Bir televizyon yapım şirketinde çalışıyorum, bilmeyen varsa söyleyeyim, çeşitli kanallar için programlar ve diziler hazırlıyoruz. Ben prodüksiyon departmanındayım; yani bazen müdür, bazen yardımcı, bazen sekreter, bazen muhasebeci, hatta bazen de şoför veya terzi oluyorum. Şirketin en eski çalışanlarından biriyim, ancak şirketin sahiplerinin ismimi bile bilmediğinden eminim. Çalışma saatlerim gayet esnek, saat altıdan önce işten çıktığım pek vaki değil. Çocukların babalarında olduğu bazı günler öğleden sonra fotoğraf stüdyosunda çalışıyor ve süpermarketlerdeki indirim ilanları için gıda ürünlerini fotoğraflıyorum. Büyük bir süpermarkete gittiğinizde “Karides – Kilosu Yedi Avro” gibi bir ilan görürseniz, o ilandaki karidesin fotoğrafını muhtemelen ben çekmişimdir. Fotoğrafçılık yaparken yaratıcı yanımı ortaya çıkarabiliyorum, gerçi stüdyoda verdikleri işler açısından şansım pek yaver gitmedi. Bazı cumartesiler düğün fotoğrafçılığı da yapıyorum. Kilisede, yemekte ve kiliseyle yemek arasında parkta fotoğraflar çekiyorum. Ağaçların ve çalılıkların arasında el ele tutuşup gökyüzüne bakan çiftlerin bulunduğu bu fotoğraflar birbirinden absürd oluyor. Ancak gelin ve damat fotoğrafı çekmek hem gelirimi hem de ablamla attığımız kahkahaları arttırıyor. María çektiğim en saçma düğün fotoğraflarını bir süre önce biriktirmeye başladı ve koleksiyonuna ekleyebileceği yeni bir resimle gelmem en az iki saat aralıksız güleceğimiz anlamına geliyor.

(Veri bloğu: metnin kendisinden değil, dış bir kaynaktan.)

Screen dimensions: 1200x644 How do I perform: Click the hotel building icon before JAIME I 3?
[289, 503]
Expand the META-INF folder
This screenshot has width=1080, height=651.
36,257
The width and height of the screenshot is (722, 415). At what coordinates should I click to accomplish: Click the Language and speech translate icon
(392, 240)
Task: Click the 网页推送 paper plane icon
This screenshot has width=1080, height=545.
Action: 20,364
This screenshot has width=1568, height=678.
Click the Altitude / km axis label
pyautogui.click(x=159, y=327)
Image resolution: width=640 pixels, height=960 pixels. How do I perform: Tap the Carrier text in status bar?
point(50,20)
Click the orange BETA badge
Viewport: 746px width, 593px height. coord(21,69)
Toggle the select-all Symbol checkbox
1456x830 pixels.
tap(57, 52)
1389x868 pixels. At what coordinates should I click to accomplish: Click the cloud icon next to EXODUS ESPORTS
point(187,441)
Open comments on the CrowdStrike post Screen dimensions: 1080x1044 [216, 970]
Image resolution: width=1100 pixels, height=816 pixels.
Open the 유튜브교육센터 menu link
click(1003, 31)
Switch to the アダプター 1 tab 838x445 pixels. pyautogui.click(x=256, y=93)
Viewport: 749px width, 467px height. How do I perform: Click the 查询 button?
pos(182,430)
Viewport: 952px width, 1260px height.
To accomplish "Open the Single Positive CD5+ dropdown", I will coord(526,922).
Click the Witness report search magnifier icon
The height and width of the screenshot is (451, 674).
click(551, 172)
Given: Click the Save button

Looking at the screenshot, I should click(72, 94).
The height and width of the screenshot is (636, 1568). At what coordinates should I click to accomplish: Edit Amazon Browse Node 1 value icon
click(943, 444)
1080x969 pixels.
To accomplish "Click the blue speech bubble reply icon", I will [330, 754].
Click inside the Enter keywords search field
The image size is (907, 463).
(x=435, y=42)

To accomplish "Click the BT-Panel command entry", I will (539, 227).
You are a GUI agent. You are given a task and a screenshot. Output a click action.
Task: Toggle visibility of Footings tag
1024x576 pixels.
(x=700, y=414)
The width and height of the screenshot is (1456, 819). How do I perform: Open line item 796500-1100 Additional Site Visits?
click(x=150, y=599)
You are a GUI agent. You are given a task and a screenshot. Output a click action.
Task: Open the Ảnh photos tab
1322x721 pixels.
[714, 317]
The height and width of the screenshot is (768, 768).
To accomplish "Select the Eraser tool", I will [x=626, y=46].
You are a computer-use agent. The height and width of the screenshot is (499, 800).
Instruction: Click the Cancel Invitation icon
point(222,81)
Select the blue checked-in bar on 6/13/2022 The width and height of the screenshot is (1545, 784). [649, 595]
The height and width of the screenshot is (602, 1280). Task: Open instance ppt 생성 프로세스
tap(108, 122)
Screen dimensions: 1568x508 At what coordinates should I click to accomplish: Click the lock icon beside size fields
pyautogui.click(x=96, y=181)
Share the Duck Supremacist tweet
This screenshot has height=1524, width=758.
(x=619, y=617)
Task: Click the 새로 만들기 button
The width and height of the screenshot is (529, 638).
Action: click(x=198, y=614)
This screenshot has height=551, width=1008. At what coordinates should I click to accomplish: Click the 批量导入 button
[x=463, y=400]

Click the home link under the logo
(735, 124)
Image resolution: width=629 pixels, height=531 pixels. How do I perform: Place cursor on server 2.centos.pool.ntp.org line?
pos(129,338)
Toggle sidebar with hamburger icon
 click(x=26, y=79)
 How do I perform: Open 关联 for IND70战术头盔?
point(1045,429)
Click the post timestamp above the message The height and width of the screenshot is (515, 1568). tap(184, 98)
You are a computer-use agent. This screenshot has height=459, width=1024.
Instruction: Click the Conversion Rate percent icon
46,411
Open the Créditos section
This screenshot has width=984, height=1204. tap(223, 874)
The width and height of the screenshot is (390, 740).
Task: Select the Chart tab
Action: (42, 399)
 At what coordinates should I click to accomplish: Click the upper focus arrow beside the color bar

Prodüksiyon, fotoğrafçılık ve çocuklar dışında hiçbir şeye zamanım kalmıyor. Şükür ki Bulgar yardımcım Sornitsa var, hepimiz farklı bir şekilde sesleniyoruz ona. Ben ismini doğru söylemeye çalışıyorum ancak ağzımdan garip sesler çıkıyor. Annem ona Soraya diyor; çocuklar Sorrita, babam da Sarcosí diye sesleniyor. O olmasa hayatım kayardı, hatta bazen Sornitsa’yı en sevdiğim insanlar listesinde ilk sıraya koyasım geliyor. Onun yardımına rağmen, günlerimi koşturarak geçiriyorum ve her yere geç kalıyorum.
Luisma’dan ayrıldıktan sonra çok zor günler geçirdim ancak bu yıl erkeklerle biraz olsun haşır neşir olmaya başladım. Aynı insanla bu kadar uzun süre geçirdikten sonra sıkıntı yaşamam normal. Luisma’yla tanıştığımda on beş yaşındaydım, bir sene sonra resmen çıkmaya başladık, on sene sonra da evlendik. Yıllar sonra suçu monotonluğa atarak ayrıldık. Aslında bu bir bahaneden ibaretti çünkü monotonluk ilişkimizin ilk gününden beri bize eşlik ediyordu, bunu kabul etmekte yirmi yıl kadar geciktik o kadar. Bu tip çıkarımları genellikle psikoloğum Lourdes’e borçlu oluyorum, iki senedir gittiğim Lourdes’in bana büyük yardımı dokunuyor. Onu anladığım zamanlarda tabii ki... Çünkü bazen söylemek istediklerini anlamakta gerçekten zorlanıyorum. Her halükârda, artık daha iyiyim ve sanırım onun sayesinde her geçen ay giderek daha çok mutlu oluyorum. Neden olmayayım? İki mükemmel çocuğum var; iyi bir işim, fotoğraflar sayesinde fazladan gelirim, kendi dertlerine dalmış eski bir kocam ve annem, tuhaf ismi olan bir yardımcım, dört kilo fazlam ve biricik ablam María var. Bana cevap vermesini bekliyorum.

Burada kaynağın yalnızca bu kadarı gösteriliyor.